I have a problem… a really big fucking problem. It’s not going anywhere, but neither am I, so I have to do something about it and I think I am ready now. I am so sick of it all, it used to be the only way I could cope with the pain but I do not want to hide anymore. I want to be brave and face the world on my own two feet. So that is what I am going to do.
This summer is going to be MY summer. The summer I learn to be by myself with myself… without anything extra. Just me. Something I have not yet learned. I am planning on using all this time to better myself, work towards my goals.
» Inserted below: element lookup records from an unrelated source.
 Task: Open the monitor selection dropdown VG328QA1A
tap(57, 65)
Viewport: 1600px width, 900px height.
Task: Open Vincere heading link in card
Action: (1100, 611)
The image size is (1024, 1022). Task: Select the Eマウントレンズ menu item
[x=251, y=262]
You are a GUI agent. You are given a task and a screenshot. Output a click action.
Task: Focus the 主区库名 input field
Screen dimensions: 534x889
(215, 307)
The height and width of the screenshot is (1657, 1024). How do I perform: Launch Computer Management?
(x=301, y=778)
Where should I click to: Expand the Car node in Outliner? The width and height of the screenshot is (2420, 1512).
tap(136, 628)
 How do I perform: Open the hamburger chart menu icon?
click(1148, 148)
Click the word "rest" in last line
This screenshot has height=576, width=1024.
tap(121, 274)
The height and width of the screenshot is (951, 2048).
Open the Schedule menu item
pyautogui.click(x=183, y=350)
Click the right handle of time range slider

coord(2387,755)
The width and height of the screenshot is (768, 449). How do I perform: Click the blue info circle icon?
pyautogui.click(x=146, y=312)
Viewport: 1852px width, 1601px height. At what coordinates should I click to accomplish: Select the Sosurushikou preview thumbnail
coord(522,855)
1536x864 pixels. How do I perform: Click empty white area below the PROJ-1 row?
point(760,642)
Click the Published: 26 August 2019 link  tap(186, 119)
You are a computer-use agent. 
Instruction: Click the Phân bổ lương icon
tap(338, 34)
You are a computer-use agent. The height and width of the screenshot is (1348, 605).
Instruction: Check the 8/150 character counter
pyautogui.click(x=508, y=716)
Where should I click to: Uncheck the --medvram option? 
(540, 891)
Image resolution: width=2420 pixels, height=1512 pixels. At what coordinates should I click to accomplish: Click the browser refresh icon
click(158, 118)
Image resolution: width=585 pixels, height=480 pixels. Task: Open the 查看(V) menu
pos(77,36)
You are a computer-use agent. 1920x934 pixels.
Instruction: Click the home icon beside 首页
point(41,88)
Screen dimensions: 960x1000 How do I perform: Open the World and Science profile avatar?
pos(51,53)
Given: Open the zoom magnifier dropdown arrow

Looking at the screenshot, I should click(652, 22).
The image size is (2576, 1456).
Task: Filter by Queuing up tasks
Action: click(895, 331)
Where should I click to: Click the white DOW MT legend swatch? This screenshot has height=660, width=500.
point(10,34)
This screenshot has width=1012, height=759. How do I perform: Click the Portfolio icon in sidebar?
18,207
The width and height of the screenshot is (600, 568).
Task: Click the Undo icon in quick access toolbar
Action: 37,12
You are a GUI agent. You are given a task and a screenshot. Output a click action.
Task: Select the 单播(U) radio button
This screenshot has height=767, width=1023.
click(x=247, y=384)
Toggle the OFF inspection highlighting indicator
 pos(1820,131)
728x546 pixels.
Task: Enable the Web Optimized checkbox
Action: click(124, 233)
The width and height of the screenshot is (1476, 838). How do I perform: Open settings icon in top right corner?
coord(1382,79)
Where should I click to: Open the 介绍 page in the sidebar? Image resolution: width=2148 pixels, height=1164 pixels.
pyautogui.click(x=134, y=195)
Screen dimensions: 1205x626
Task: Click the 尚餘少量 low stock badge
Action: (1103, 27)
I am planning on doing a lot of yoga and hopefully art, if I can muster enough creative energy. I just want to Create. I want to make something beautiful out of nothing, out of suffering I want to see something good.
I am terrified but exhilarated at the same time.
May 21, 2012, 06:00PM PDT | 0 comments
I feel so foggy and unclear lately. My entire life feels like a giant mist and I am lost in it. I need to clear my head, and I know I have a lot of work ahead of me in order to do this. I know what I have to do, it is just a matter of doing it. Yoga is a big part of it. Too bad I lost my yoga mat in my last move… tomorrow’s sole purpose is to acquire a new one. Small steps. One day at a time.
May 21, 2012, 12:14AM PDT | 0 comments
Still mulling this goal over, I know I want one, but I want to be absolutely sure of the design and placement. I have been reading some good things about a local tattoo artist by the name of Yoshi, at Tattoo Box. I think I will book a consultation soon, to get a feel for whether I like his work, and to figure out prices.
I have a design I am quite fond of – I just need to decide on the placement. Wrist, as I have always wanted… or hand? Hrmmm.